* BEGIN Provided information *

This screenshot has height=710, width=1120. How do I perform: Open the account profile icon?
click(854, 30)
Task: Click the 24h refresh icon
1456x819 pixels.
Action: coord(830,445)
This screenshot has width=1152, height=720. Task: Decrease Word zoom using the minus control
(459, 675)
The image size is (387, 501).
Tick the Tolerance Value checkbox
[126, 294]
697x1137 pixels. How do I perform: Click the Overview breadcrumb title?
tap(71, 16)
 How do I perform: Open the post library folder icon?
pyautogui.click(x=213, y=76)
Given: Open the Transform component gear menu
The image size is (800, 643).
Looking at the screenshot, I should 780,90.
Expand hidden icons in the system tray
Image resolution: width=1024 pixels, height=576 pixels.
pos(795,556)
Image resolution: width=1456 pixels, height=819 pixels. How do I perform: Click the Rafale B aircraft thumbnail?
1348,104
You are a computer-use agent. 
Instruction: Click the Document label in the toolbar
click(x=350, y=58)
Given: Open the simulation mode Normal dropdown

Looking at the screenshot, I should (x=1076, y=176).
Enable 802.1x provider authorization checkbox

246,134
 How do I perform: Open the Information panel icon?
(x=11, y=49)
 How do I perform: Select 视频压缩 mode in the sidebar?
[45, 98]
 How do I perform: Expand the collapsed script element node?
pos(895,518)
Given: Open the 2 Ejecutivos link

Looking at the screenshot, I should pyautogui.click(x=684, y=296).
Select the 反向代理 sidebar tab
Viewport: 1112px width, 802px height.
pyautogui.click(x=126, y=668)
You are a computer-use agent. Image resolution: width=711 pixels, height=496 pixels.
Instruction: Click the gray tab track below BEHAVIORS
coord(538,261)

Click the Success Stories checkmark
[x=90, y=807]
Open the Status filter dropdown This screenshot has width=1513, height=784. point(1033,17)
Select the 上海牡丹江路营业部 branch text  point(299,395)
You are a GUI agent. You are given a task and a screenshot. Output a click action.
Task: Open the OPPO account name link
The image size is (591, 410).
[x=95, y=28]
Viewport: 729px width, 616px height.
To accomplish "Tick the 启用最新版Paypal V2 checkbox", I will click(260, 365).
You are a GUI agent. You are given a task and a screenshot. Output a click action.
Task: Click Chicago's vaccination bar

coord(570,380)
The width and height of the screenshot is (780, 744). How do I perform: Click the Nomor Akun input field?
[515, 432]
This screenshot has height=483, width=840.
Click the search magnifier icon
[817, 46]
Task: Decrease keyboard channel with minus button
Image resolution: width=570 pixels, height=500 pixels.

* END Provided information *

# Problem description
Swap "How do I perform" for "How can I carry out" wherever it occurs in the lines above, and reproduce all of them otherwise unchanged.

# Solution to this task
This screenshot has height=710, width=1120. How can I carry out: Open the account profile icon?
click(854, 30)
Task: Click the 24h refresh icon
1456x819 pixels.
Action: coord(830,445)
This screenshot has width=1152, height=720. Task: Decrease Word zoom using the minus control
(459, 675)
The image size is (387, 501).
Tick the Tolerance Value checkbox
[126, 294]
697x1137 pixels. How can I carry out: Click the Overview breadcrumb title?
tap(71, 16)
 How can I carry out: Open the post library folder icon?
pyautogui.click(x=213, y=76)
Given: Open the Transform component gear menu
The image size is (800, 643).
Looking at the screenshot, I should 780,90.
Expand hidden icons in the system tray
Image resolution: width=1024 pixels, height=576 pixels.
pos(795,556)
Image resolution: width=1456 pixels, height=819 pixels. How can I carry out: Click the Rafale B aircraft thumbnail?
1348,104
You are a computer-use agent. 
Instruction: Click the Document label in the toolbar
click(x=350, y=58)
Given: Open the simulation mode Normal dropdown

Looking at the screenshot, I should (x=1076, y=176).
Enable 802.1x provider authorization checkbox

246,134
 How can I carry out: Open the Information panel icon?
(x=11, y=49)
 How can I carry out: Select 视频压缩 mode in the sidebar?
[45, 98]
 How can I carry out: Expand the collapsed script element node?
pos(895,518)
Given: Open the 2 Ejecutivos link

Looking at the screenshot, I should pyautogui.click(x=684, y=296).
Select the 反向代理 sidebar tab
Viewport: 1112px width, 802px height.
pyautogui.click(x=126, y=668)
You are a computer-use agent. Image resolution: width=711 pixels, height=496 pixels.
Instruction: Click the gray tab track below BEHAVIORS
coord(538,261)

Click the Success Stories checkmark
[x=90, y=807]
Open the Status filter dropdown This screenshot has width=1513, height=784. point(1033,17)
Select the 上海牡丹江路营业部 branch text  point(299,395)
You are a GUI agent. You are given a task and a screenshot. Output a click action.
Task: Open the OPPO account name link
The image size is (591, 410).
[x=95, y=28]
Viewport: 729px width, 616px height.
To accomplish "Tick the 启用最新版Paypal V2 checkbox", I will click(260, 365).
You are a GUI agent. You are given a task and a screenshot. Output a click action.
Task: Click Chicago's vaccination bar

coord(570,380)
The width and height of the screenshot is (780, 744). How can I carry out: Click the Nomor Akun input field?
[515, 432]
This screenshot has height=483, width=840.
Click the search magnifier icon
[817, 46]
Task: Decrease keyboard channel with minus button
Image resolution: width=570 pixels, height=500 pixels.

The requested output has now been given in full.